Amy Poehler: It was announced this week that Las Vegas would be the location of the 2007 NBA All-Star game. That really sucks for gamblers, because Atlanta was the odds on favorite for 2007. Live and learn I guess!
(The Weekend Update phone rings)
Tina Fey: Amy, the Weekend Update phone is ringing! (Picks up the receiver) Hello?
Rafeal Palmeiro: Hello. Tina Fey? This is Rafeal Palmeiro. I saw Bill O’Reilly’s rant. I’d like to tell the American people my side of the story.
Tina Fey: By all means!
Rafeal Palmeiro: I have never taken steroids! Never! Why would I? I am a legend…and legends are known for their grace and their sportsmanship. I have never taken steroids!
Tina Fey: That’s not what Jose Canseco said!
Rafeal Palmeiro: Jose Canseco? You can never rely on the integrity of a man who let a ball bounce off his head and went over the fence. He is a joke! Believe me! I am a legend of the game! I do not need performance-enhancing drugs!
Amy Poehler: That’s not what your wife said!
Rafeal Palmeiro: My wife? You are only saying that because I’m a spokesman for Viagra!
(A beep is head over the speakerphone)
Tina Fey: Rafeal, we have an incoming call. Can you hold on the line?
Rafeal Palmeiro: Yeah.
(Tina clicks over to the next line)
Tina Fey: Hello?
Paul McCartney: Hello. Tina Fey? This is your favorite Beatle! Love, love me do! You know I love you!
Tina Fey: Oh! Hello, Paul! You caught us by surprise!
Paul McCartney: Well, I just wanted to call and let you know that Ringo and I have solved our little feud. Yeah! Ringo and I have agreed to tour together. Yeah! I’m performing and he’s going to drive the bus! Apparently, Ringo needs the work! He got fired from the car wash he was working at! That’s kind of funny if you ask me! A flippy do! I have to go! “Cheaters” is coming. Oh, by the way, I think Rafeal Palmeiro does use steroids! And that’s coming from a BEATLE! Good night!
(Paul McCartney hangs up)
Tina Fey: Well, you heard it first folks, Paul McCartney thinks Rafeal Palmeiro uses steroids. (Clicks over the first line) Rafeal? Are you there?

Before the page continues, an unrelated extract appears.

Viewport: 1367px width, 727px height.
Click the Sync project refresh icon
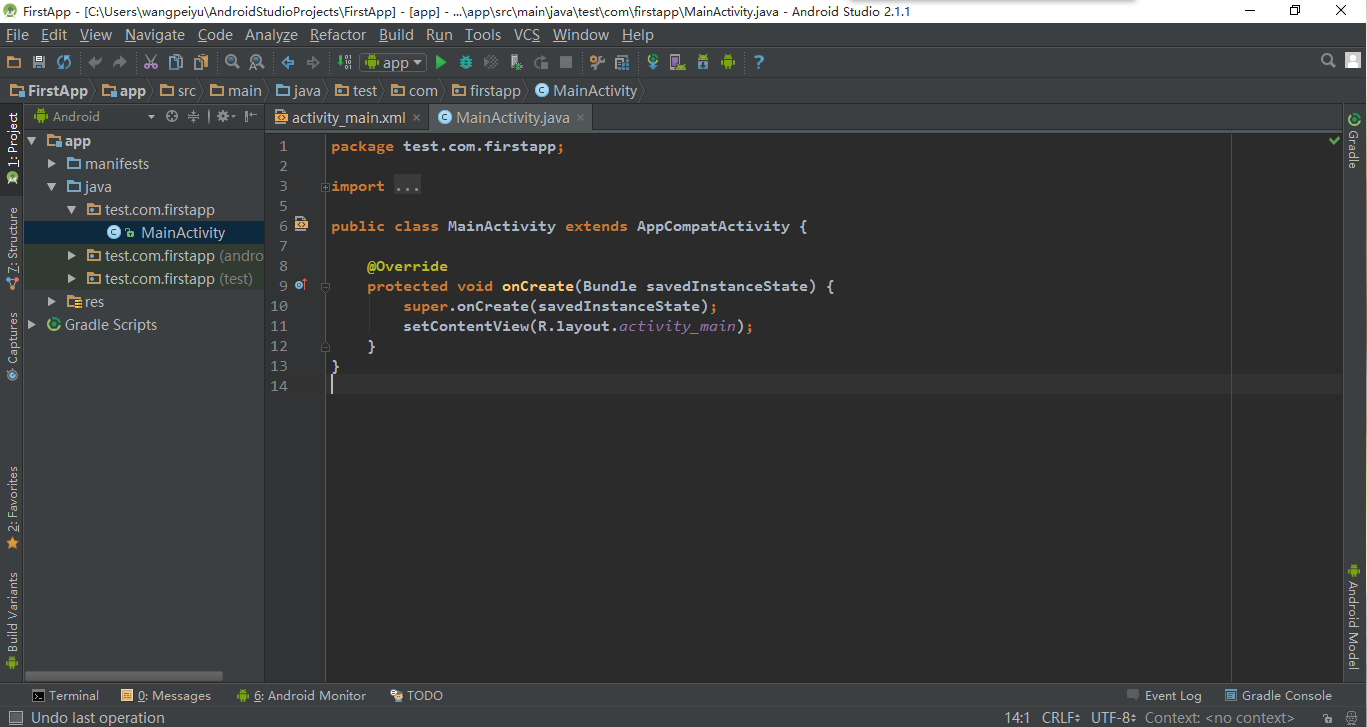point(64,62)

Rafeal Palmeiro: I’m here. Let me restate, I do not use steroids!
Tina Fey: That’s not what Paul McCartney said!
Rafeal Palmeiro: That’s it! I give up! This interview is over!
(Rafeal Palmeiro hangs up)
Tina Fey: Steroid user Rafeal Palmeiro, everyone! For Weekend Update, I’m Tina Fey.
Amy Poehler: And I’m Amy Poehler.
Together: Good night and have a pleasant tomorrow!